====== Source document

DUBAI (Reuters) – Iran said on Monday it would continue efforts to gain the release of a former Iranian official sentenced in Sweden to life in prison for his part in a mass execution of political prisoners in Iran.
“This unjust and outrageous ruling does not end Iran’s diplomatic efforts to repatriate and free this Iranian citizen, and we will use all legal and available means,” Foreign Ministry spokesperson Nasser Kanaani said, without specifying.
Last Tuesday, a Swedish appeals court upheld the guilty verdict and life sentence for murder and serious crimes against international law for the former official Hamid Noury.
“We seriously object to the verdict and to what has taken place during this citizen’s long period of detention… and his basic rights have not been respected in Sweden’s prisons,” Kanaani told a weekly news conference. “We hope Sweden will take serious actions to compensate for its errors.”
Earlier in December, Iran began the trial of a Swedish national, Johan Floderus, employed by the European Union who is charged with spying for Israel and “corruption on earth,” a crime that carries the death penalty.
Rights groups and Western governments have accused the Islamic Republic of trying to extract political concessions from other countries through arrests on security charges that may have been trumped up.
Tehran says such arrests are based on its criminal code and it denies holding people for political reasons.
Rights groups have also warned that Ahmadreza Djalali, a Swedish-Iranian national sentenced to death in Iran on charges of spying for Israel, may be executed following the verdict against Noury.
Djalali, a disaster medicine doctor and researcher, was arrested in 2016 while on an academic visit to Iran.
“Swedish-Iranian Ahmadreza Djalali is at grave risk of imminent retaliatory execution in Iran,” Amnesty wrote on the platform X on Friday.
Relations between Sweden and Iran have soured since 2019 when Sweden arrested Noury for his part in the mass execution and torture of political prisoners in the 1980s.

============
====== Data

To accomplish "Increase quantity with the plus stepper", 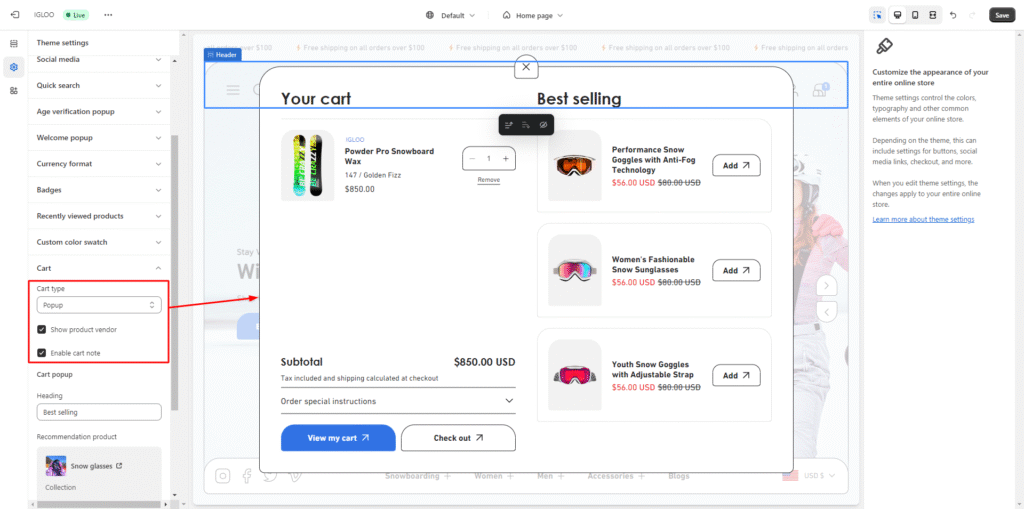I will click(506, 158).
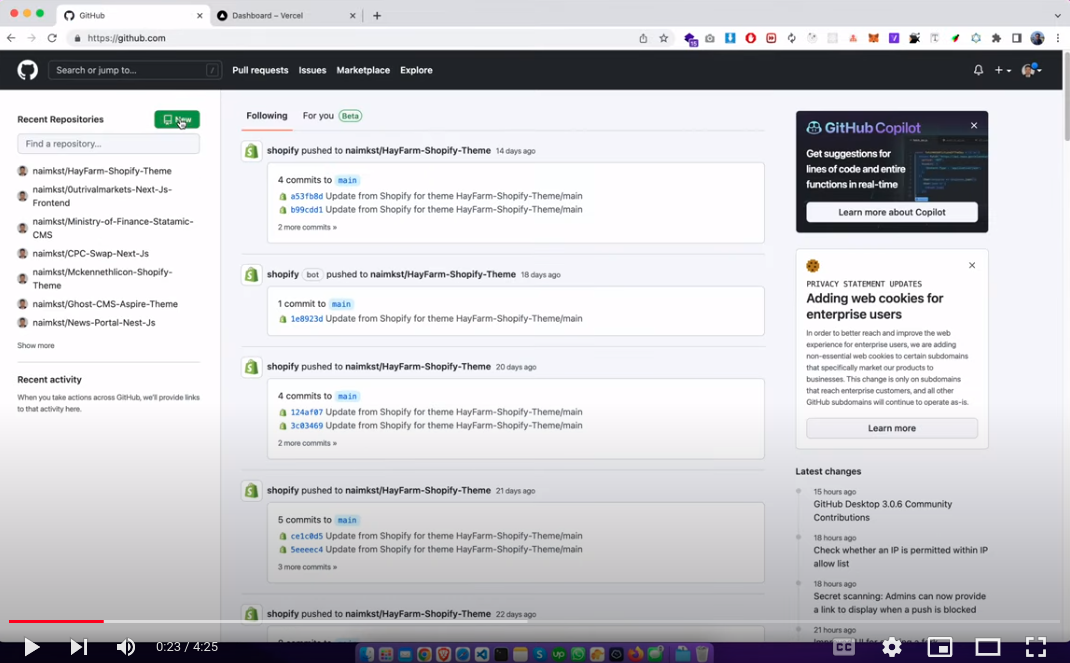Expand the '2 more commits' under 14 days ago
This screenshot has width=1070, height=663.
click(307, 227)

============

[Task to carry out] From the Reuters report on Iran and Sweden, state the year Ahmadreza Djalali was arrested and the reason he was in Iran at the time.

[Completed task] He was arrested in 2016 while on an academic visit to Iran.